What to do:
Your answer must consist of exactly the lines below, starting with the line with "The image size is (603, 615)." and going on through the line with "Click the 1:45 PM timestamp", and nothing else.

Records supplied:
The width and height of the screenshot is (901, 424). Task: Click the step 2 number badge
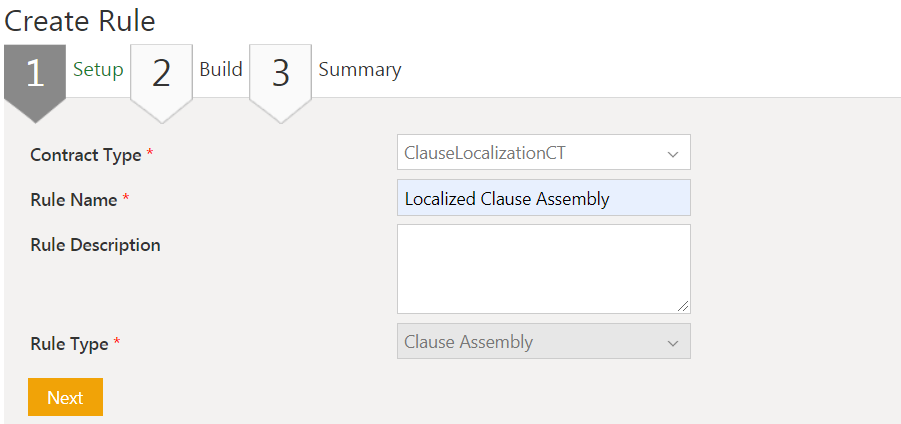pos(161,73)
* * *
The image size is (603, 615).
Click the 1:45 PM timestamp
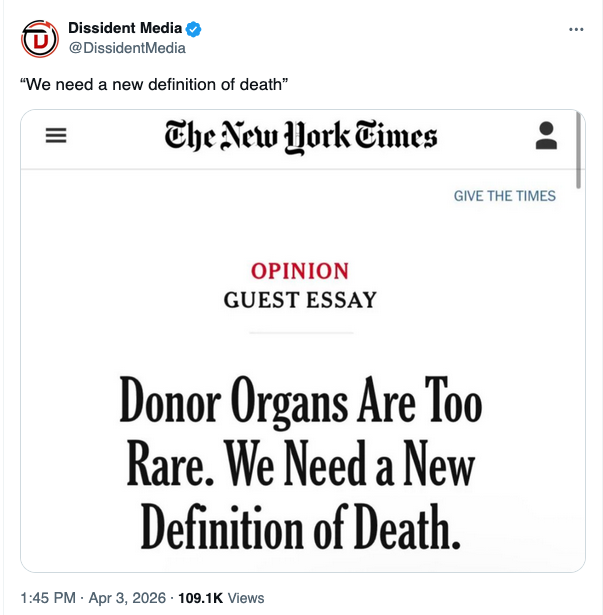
--
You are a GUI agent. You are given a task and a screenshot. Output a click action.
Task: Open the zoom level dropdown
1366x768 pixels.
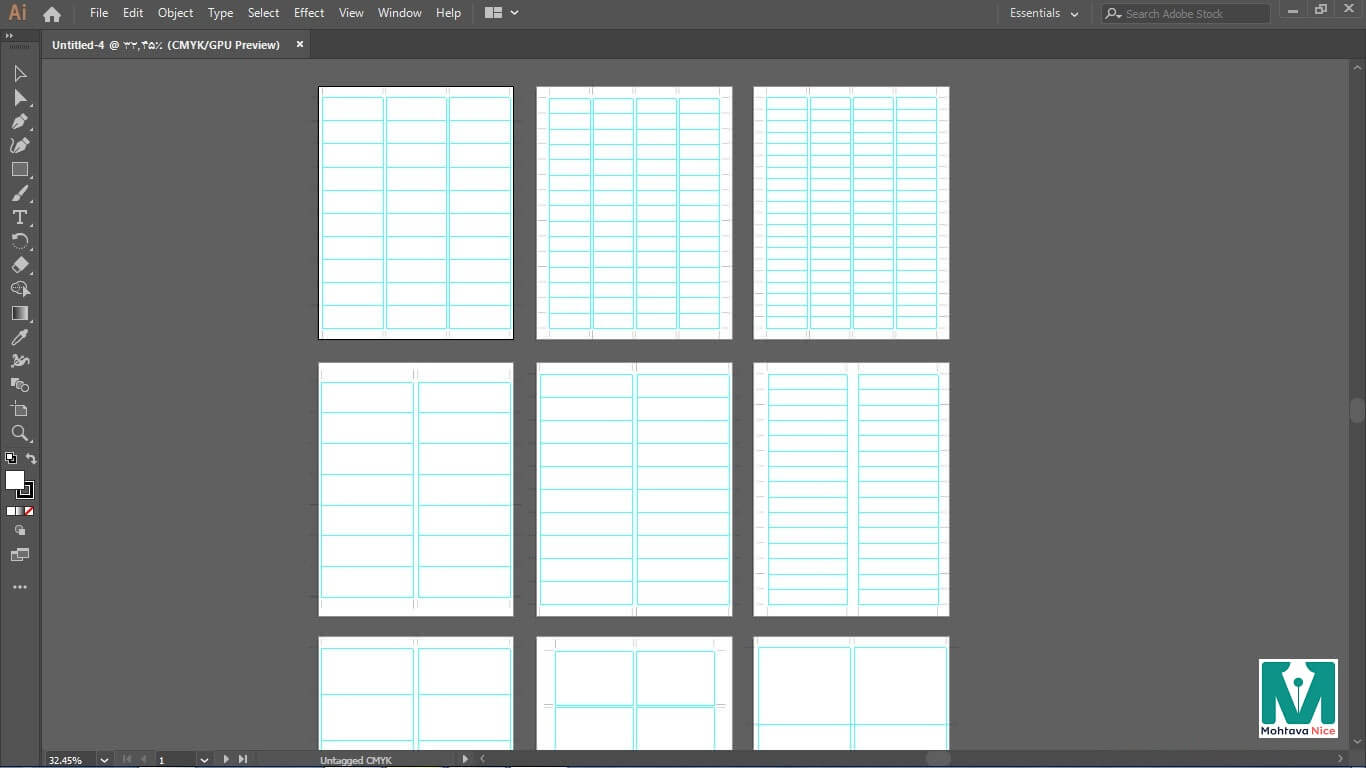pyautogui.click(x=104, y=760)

Result:
The image size is (603, 615).
Click the 1:45 PM timestamp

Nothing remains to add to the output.